PS: Die Apotheke ist in Niedersachsen.

Die von Ihnen beschriebene Verfahrensweise ist so nicht als zulässig anzusehen. Es stellt sich nämlich grundsätzlich zunächst die medizinische Frage, ob die Patientin überhaupt Take-Home-fähig ist. Wenn dieses grundsätzlich bejaht wird, so wäre es dann nicht mehr erforderlich, dass die Patientin unter Sicht in der Apotheke einnimmt. Dann könnte grundsätzlich die Verordnung als Take-Home-Verordnung ausgestellt werden. Sollte die Patientin jedoch nicht Take-Home-fähig sein, dann ist es – bis auf die Ausnahmen aus § 5 Abs. 8 Satz 4 BtMVV – nicht zulässig, wenn der Patientin eine Take-Home-Gabe grundsätzlich ermöglicht wird.

Im Ergebnis dürfte auch der Apotheker hinsichtlich der Verordnungen recht haben. Bei einem Patienten, der nicht Take-Home-fähig ist, sieht § 5 Abs. 5 Satz 2 BtMVV ausdrücklich vor, dass die Verschreibung nur vom Arzt selbst, seinem ärztlichen Vertreter oder durch das entsprechend qualifizierte Personal der Apotheke vorgelegt werden darf.
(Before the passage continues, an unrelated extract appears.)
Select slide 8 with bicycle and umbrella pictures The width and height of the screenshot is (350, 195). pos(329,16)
Ferner bestimmt § 5 Abs. 5 Satz 1 BtMVV, dass in diesen Fällen die Verschreibung nicht Patienten ausgehändigt werden darf. Im Übrigen sind Take-Home-Rezepte und -Verordnungen zur unmittelbaren Einnahme unterschiedlich zu kennzeichnen. Daher wären auch grundsätzlich 2 Rezepte auszustellen.
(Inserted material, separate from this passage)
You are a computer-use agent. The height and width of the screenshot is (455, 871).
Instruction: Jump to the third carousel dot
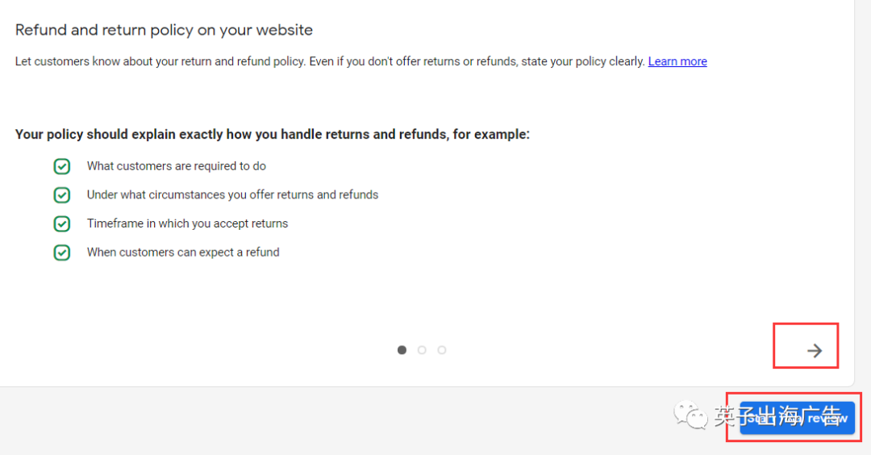[442, 350]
Das wahre Dilemma der gesamten Angelegenheit dürfte darin liegen, dass die Apotheke sich in Niedersachsen befindet. Dadurch taucht tatsächlich das Problem auf: Wie soll das Rezept unmittelbar zum Apotheker kommen, wenn eine Take-Home-Gabe nicht durchgeführt werden soll? In der Praxis wäre es daher empfehlenswert, das Versorgungssystem in Zusammenarbeit mit der Apotheke insgesamt umzustellen. Die einzige Lösung für Ihr Problem scheint uns zu sein, dass Sie entweder bei einem täglichen Vergabemodus selbst 2-mal tgl. die Vergabe durchführen (und nur 1-mal abrechnen) und/oder die Vergabe wahlweise 1-2-mal tgl. an die Apotheke ergänzend delegieren. Das Monatsrezept könnten Sie per Einschreiben schicken und entsprechend dokumentieren. Die Patientin muss mindestens 1-mal pro Woche von Ihnen gesehen werden.